Technically, Gaylord "Greg" Focker (Ben Stiller) isn't family yet when his future father-in-law, Jack Byrnes (Robert De Niro), shoots him up with a load of truth serum in the bathroom of a Tiki-tacky South Florida restaurant. The ensuing scene is among the funniest in the reliably funny "Meet the Fockers" as Greg comandeers the microphone at his engagement party and, maybe for the first time, tells the truth about everything. Including his reason for putting off marrying sweet-tempered Pam (Teri Polo) for so long: Essentially, he didn't want their two sets of parents to meet.
Who could blame Stiller the actor if he felt similar qualms about making this sequel to "Meet the Parents"? In that 2000 hit where Greg weekend-ed with Pam's parents (Blythe Danner returns here as Jack's forbearing wife, Dina), Stiller really only had to avoid being completely overshadowed by De Niro as the retired CIA agent whose control freak tendencies and deep suspicion of outsiders seemed to suggest a future gig running North Korea. "Meet the Fockers" would have all that again, plus the considerable, colorful, "You're blocking my Oscar, 'Zoolander' Boy," presences of Dustin Hoffman and Barbra Streisand as Greg's let-it-all-hang-out parents, Bernie and Roz. How great would that be?

* Written task *
Decide whether each statement agrees with the passage about "Meet the Fockers," answering yes or no and quoting the passage's deciding words. 1. Jack Byrnes gives Greg truth serum in a restaurant bathroom. 2. Blythe Danner plays Greg's mother. 3. "Meet the Parents" was released in 2000.

* Material supplied *
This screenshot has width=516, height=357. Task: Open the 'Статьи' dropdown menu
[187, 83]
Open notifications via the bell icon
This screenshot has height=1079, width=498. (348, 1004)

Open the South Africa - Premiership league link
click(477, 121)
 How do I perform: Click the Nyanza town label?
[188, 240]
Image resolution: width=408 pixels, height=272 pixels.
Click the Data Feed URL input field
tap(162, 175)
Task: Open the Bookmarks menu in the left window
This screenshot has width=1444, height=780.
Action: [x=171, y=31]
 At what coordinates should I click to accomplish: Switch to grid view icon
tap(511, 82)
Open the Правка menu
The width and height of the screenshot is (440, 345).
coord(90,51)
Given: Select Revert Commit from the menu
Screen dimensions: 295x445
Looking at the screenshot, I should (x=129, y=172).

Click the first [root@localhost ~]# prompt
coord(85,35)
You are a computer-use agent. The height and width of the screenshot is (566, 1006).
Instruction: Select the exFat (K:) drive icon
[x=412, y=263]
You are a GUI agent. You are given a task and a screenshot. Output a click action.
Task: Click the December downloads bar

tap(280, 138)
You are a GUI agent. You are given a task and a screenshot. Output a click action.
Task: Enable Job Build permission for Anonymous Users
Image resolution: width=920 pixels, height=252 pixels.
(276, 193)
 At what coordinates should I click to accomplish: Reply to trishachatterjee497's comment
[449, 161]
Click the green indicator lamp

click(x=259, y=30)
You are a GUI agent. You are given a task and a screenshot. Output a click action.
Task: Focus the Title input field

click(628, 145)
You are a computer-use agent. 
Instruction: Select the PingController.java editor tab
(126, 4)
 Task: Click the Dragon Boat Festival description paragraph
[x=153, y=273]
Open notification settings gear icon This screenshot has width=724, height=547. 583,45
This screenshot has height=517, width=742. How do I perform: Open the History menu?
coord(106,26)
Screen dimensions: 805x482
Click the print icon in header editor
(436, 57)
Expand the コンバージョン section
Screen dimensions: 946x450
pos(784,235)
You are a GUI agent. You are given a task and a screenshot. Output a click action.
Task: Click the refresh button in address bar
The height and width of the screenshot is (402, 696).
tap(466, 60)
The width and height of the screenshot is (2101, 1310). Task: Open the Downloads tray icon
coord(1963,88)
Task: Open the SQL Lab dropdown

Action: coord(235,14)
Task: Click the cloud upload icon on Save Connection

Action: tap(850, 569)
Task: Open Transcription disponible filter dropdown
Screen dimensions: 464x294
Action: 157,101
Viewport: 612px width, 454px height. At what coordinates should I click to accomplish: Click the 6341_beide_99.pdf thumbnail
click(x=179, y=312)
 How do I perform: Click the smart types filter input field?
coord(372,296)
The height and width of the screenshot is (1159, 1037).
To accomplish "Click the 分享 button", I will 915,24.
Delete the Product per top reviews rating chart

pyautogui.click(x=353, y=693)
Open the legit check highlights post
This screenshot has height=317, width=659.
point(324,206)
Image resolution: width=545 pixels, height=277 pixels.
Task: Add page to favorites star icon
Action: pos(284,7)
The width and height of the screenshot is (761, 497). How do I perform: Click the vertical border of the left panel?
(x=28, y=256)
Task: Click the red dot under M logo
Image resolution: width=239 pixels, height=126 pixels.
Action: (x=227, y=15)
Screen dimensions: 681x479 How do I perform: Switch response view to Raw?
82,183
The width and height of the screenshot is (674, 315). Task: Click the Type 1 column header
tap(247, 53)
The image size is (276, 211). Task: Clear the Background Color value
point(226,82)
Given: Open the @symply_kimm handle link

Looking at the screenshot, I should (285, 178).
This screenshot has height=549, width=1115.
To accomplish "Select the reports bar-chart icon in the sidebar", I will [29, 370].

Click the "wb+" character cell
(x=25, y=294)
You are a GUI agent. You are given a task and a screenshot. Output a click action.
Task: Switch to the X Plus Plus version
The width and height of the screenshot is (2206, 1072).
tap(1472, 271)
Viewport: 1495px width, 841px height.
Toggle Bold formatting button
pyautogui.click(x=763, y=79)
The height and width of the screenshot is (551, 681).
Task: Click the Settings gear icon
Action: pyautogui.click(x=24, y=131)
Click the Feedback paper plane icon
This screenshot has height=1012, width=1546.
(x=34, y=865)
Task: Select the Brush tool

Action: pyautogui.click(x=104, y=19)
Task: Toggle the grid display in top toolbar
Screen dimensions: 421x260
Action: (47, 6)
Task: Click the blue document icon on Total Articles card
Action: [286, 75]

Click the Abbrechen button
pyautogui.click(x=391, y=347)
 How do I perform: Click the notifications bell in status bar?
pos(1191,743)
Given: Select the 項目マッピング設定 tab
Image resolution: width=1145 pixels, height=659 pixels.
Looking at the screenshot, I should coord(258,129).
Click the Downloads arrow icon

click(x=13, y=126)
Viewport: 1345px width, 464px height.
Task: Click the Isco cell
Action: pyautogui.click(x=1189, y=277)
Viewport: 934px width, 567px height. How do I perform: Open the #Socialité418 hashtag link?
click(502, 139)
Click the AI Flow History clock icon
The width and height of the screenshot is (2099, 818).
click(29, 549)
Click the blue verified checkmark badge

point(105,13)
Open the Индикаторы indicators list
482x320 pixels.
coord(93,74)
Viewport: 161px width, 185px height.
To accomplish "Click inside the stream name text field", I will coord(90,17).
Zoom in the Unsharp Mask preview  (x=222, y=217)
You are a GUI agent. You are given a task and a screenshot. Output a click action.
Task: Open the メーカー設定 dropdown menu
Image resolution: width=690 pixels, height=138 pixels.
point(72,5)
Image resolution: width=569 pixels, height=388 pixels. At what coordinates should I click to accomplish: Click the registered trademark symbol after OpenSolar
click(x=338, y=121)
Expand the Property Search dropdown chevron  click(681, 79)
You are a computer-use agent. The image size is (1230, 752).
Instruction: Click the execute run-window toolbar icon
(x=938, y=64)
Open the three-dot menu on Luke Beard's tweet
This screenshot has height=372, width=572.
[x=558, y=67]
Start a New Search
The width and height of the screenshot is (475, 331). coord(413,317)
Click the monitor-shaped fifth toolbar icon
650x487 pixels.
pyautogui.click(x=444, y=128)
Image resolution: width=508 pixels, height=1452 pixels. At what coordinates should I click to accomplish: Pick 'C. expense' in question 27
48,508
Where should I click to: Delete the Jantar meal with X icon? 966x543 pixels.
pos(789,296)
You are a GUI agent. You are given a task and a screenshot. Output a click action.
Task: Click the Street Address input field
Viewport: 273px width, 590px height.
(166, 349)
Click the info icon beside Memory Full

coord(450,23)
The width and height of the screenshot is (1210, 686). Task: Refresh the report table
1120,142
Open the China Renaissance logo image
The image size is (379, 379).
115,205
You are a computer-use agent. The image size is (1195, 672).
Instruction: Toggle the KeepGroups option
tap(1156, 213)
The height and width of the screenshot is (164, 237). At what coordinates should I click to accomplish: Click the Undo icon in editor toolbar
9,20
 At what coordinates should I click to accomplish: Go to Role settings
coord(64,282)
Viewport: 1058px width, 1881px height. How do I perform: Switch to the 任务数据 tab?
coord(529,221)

* Reply *
1. Yes: "shoots him up with a load of truth serum in the bathroom of a Tiki-tacky South Florida restaurant"
2. No: "Blythe Danner returns here as Jack's forbearing wife, Dina"
3. Yes: "In that 2000 hit"